Today's Headlines Are:
The world’s leading CEOs are shunning banks – and this is why
LendingClub pursues National Bank Charter
LendingClub: Apple Card spells disaster for consumers
Bad times in Tech? Not if you’re a start-up serving other start-ups
Fox Corporation taps into fintech market for growth
GLI chief slams report of P2P divestment as “outrageous”.
The World’s Leading CEOs Are Shunning Banks – And This Is Why
There are plenty of reasons why CEOs are turning to marketplace lenders for alternative finance, including for traditional lending, construction loans and short-term debt.
P2P lenders can often deliver better turnaround times than the banks due to their sophisticated credit analytics – loan applications can be approved in days instead of weeks – and there’s less bureaucracy. These non-banks also offer products major banks don’t, such as short-term debt facilities for months or even weeks. They may also accept more unusual forms of security.
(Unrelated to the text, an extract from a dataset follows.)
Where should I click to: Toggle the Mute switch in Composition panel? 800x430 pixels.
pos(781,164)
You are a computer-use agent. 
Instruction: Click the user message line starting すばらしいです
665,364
Loans originated from P2P lenders may also have better terms. For instance, in the UK, there are often no penalties from non-banks for early repayment of loans, whereas with many banks, customers incur a penalty if they repay a loan early. Additionally, many businesses that have previously borrowed from online lenders have an easier time obtaining finance when they go to a bank to apply for a loan. This is especially the case for businesses with a short trading history.
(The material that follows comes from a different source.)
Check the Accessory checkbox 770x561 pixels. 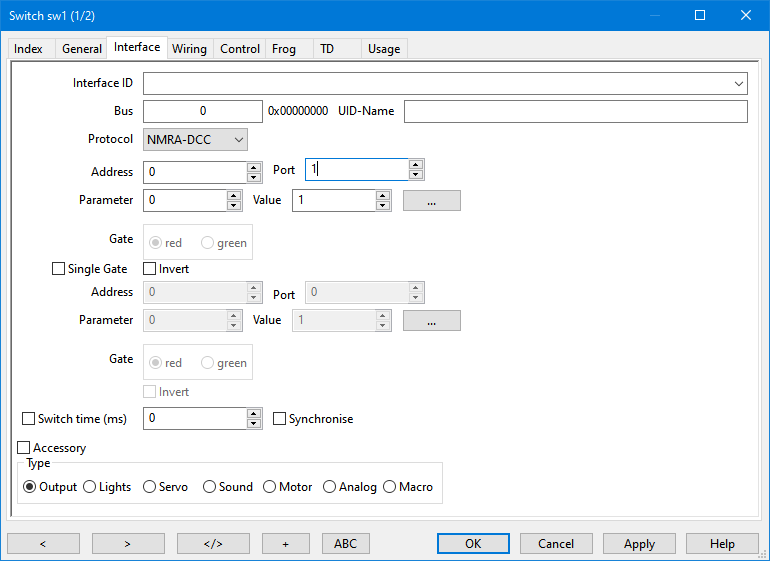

LendingClub Pursues National Bank Charter
Hot on the heels of OnDeck’s announcement that it intends on pursuing a bank charter, LendingClub’s CEO Scott Sanborn announced in an earnings call with investors on Tuesday that the P2P lending platform has also decided to pursue a national bank charter.
If LendingClub is able to receive a bank charter, it will be able to morph into a full-service digital bank – a hot sector of Fintech. But then going through the approval process can take years. Sanborn said on the call that obtaining a national bank charter is a “significant undertaking” and said the company will provide updates as things evolve.
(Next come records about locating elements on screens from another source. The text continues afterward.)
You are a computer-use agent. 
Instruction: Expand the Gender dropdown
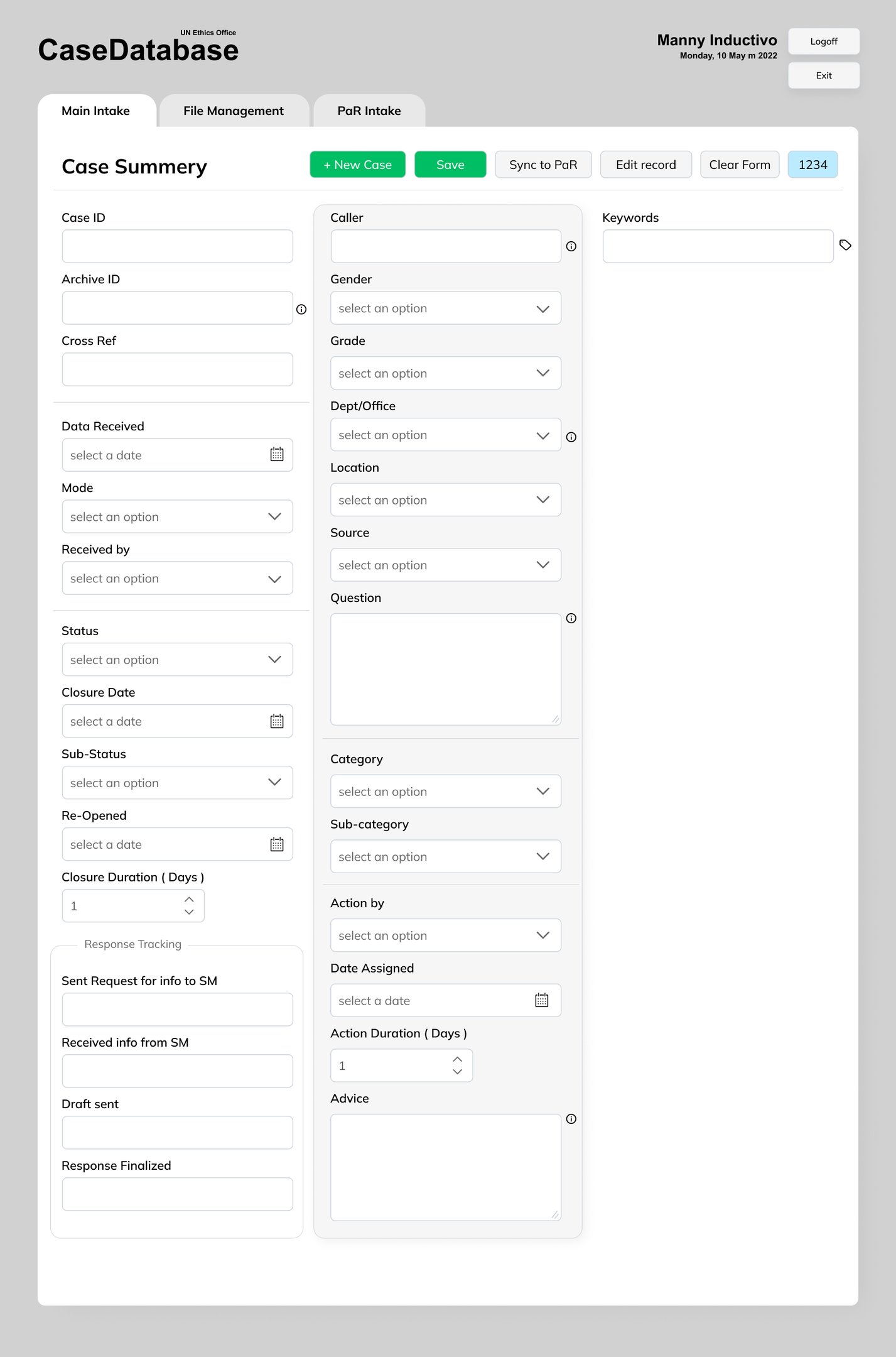[x=445, y=308]
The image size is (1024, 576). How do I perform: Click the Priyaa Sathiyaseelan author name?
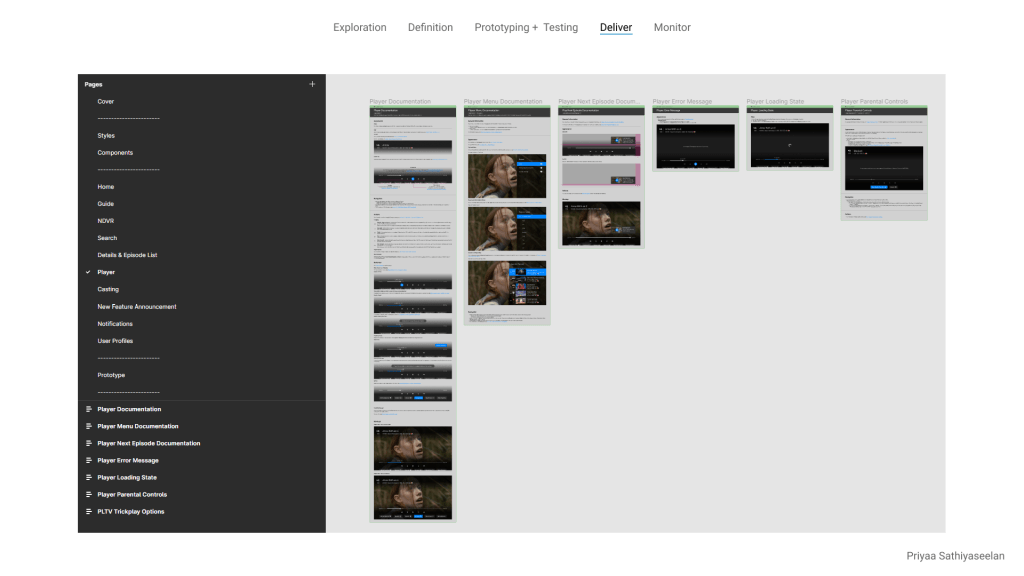pos(955,556)
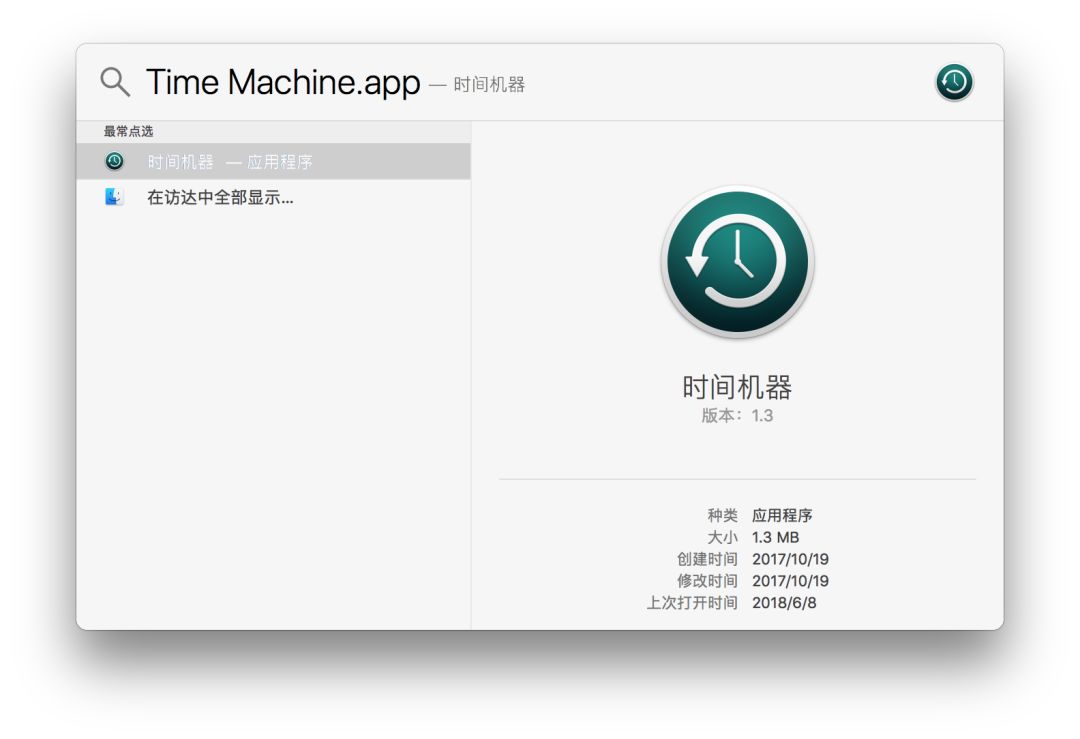Click the Time Machine icon in search bar

tap(954, 82)
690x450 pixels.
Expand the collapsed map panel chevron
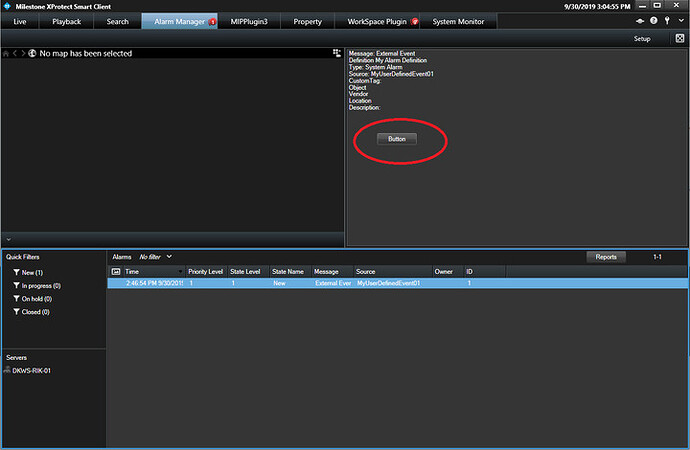[x=7, y=239]
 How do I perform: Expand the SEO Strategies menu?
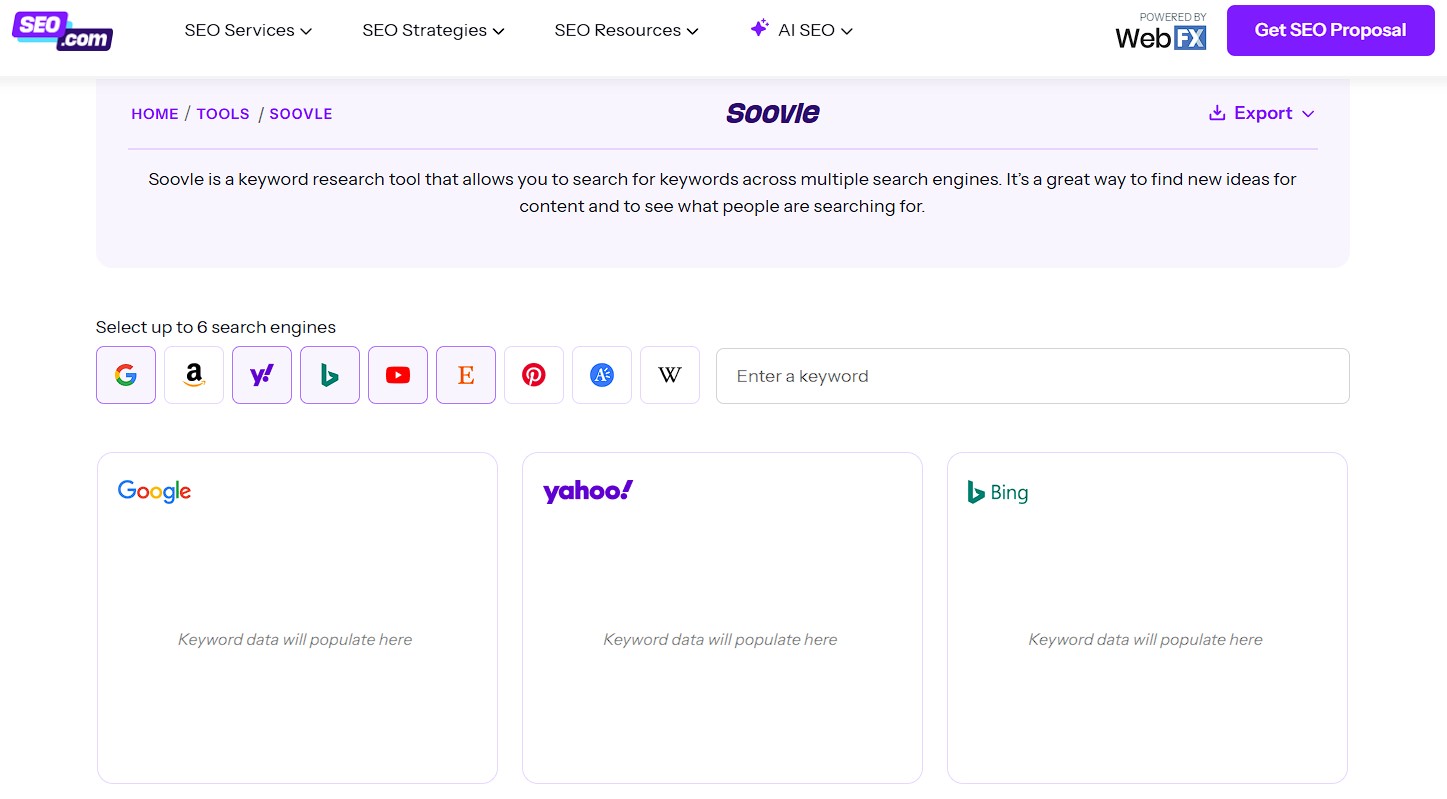433,30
LendingClub already has a well-established relationship with WebBank, a Utah-chartered industrial bank. LendingClub could therefore theoretically start providing additional bank-like services well before receiving a federal bank charter. Whether it uses WebBank, or someone else, the LendingClub Bank could be announced sooner rather than later.
LendingClub: Apple Card Spells Disaster for Consumers
Apple Card, a “new kind of credit card” launched by Apple in partnership with Goldman Sachs is expected to be made available to the public within the next few days.
Pitched as a more secure, feature-rich type of credit card, one that gives cashback daily on purchases, most observers expect the Apple Card to be a hit out of the gate. The affiliation with Apple, and its enormous installed user base and iPhone integration, virtually assures wide adoption of the Apple Card.
But not everyone is enthusiastic about Apple’s deeper push into Fintech. One detractor is online lending platform LendingClub. Crowdfund Insider recently spoke with Anuj Nayar, Financial Health Officer at LendingClub, and he told us why the Apple Card “spells disaster for consumers across the U.S.”
Bad Times in Tech? Not if You’re a Start-Up Serving Other Start-Ups
According to CB Insights and PwC, start-ups raised $55 billion in venture capital in the first half of this year, the most since 2000. And a burgeoning class of these companies is thriving by catering to a fast-growing market: other start-ups.
In the US, start-up Brex provides charge cards to other start-ups and is currently valued at $2.6 billion. Apart from Brex, there is Carta, which helps start-up employees manage their equity and is valued at $1.7 billion. There is Guideline, which provides retirement services to start-ups. And there is InterPrime, which helps start-ups manage their “idle cash” and has more than 50 customers.